昨日東京恵比寿のレストラン、モナリザにて新春初の勉強会を行いました。景気後退が鮮明になり株式市場も波乱含みの幕開けで、人民元(為替)の行方と実施が近いとされるIPOの審査(認可)制から登録制への移行の影響や今後の見通しなどについてお話をさせてもらいました。

11日の『徐さんの中国株』では、「偶然の一致か、陰謀論か」を取り上げたところ、「狙いうちだとすれば目的は何でしょうか」とのメッセージをもらい、欧米株式市場の軟調さの責任転嫁と中国市場に資金が流出することを防ぐ意図も感じられる」との持論をお寄せいただきました。

人民元は昨年の8月11日にSDR構成通貨採用に備えて3%の切下げを行いました。その後、米利上げの前に人民元の為替基準を13種類の通貨からなるバスケット制(CFETS)を採用し、米利上げによる影響を最小限に抑えようとしていました。しかし市場の心理が一旦下がる予想となると、これを堰き止めることはなかなかできないのも実情で、このタイミングで中国経済の先行き悲観論が再燃されたのです。

今年に入り、オフショア市場での元安が加速し、香港の銀行間貸出金利(Hibor)が一時66%まで高騰。銀行から元を借り、米㌦を買う投機的為替差益を狙う動きが見られ、市中の元不足で金利が高騰した結果を招いています。

株式市場でも、昨年12月にWSJが水処理最大手の北控水務の会計処理に疑惑があるとしてレポートを発表したのに続き、昨日(14日)、香港に本部のある会計研究機関であるGMT Researchは同社の利益に水増しの可能性があるとしたレポートを発表しました。
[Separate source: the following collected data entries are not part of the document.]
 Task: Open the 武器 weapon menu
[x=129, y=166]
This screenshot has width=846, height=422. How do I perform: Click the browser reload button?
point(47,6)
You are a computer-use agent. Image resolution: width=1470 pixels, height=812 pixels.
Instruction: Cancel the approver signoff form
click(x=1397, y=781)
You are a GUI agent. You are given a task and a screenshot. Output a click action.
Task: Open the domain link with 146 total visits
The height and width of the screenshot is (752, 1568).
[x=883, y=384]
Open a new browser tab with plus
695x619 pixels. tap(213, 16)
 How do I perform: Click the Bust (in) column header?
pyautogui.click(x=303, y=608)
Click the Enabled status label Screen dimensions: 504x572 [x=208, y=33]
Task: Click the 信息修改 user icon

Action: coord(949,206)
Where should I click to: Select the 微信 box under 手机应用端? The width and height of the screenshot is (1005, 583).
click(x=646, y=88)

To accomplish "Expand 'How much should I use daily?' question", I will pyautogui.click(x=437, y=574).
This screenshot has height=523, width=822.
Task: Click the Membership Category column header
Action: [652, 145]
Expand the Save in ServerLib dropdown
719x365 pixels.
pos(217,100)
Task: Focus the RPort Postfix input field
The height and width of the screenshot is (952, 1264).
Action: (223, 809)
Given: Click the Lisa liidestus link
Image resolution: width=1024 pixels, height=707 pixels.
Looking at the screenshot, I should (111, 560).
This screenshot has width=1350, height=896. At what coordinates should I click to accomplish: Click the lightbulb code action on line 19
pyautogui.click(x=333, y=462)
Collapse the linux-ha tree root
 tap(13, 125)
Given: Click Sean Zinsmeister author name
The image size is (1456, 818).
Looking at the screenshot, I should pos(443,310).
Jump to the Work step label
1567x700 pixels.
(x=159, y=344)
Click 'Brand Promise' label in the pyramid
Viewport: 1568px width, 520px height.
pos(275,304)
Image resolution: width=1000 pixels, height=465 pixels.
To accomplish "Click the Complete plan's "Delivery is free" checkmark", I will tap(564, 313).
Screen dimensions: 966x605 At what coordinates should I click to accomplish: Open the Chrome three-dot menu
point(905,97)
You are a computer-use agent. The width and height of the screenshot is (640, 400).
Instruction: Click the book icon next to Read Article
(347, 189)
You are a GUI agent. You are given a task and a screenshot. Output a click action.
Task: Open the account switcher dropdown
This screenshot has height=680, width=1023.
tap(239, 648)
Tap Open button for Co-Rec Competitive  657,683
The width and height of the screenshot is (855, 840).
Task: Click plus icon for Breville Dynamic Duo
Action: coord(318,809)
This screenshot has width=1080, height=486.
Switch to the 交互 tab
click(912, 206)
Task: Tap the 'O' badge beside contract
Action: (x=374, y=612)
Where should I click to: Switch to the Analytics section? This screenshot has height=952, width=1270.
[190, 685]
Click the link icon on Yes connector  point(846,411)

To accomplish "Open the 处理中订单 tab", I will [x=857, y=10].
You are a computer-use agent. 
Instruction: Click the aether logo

同レポートの指摘の一つに、同社債務の多くは外貨によるもので、人民元が20%でも切下げとなれば、それによる為替差損は2014年通年の利益を帳消しになる計算だということです。

これに対して、同社は本日、指摘に対して逐一反論し、またこの反論の前に、レポートが発表されるとすぐ、市場で自社株740万株を、そして執行役員以下4名の役員がポケットマネーで約70万株を買い増ししたと発表し、行動を以て経営に自信があることを内外に示しました。

北控水務を巡る攻防は少なくとも下記2点においてヒントになることがあるのではないかと考えます。

一つは米ドル建て債券の多い企業は、元の切下げで対策が必要であること、もう一つは下げ相場の流れで、悲観論が共感や共鳴を呼びやすく、空売りに絶好のチャンスであることです。

中国中央銀は昨日、公開市場操作で1600億元(約2兆8500億円)を市場に供給したと中国証券報が報じました。資金の流出と流動性不足に対応する措置だと見られます。

金儲けのチャンスがあるからこそ、狙いうちの価値があって外資が群がってきます。人民元も中国株も心理戦の攻防が始まるところだと見ていいだろうと考えます。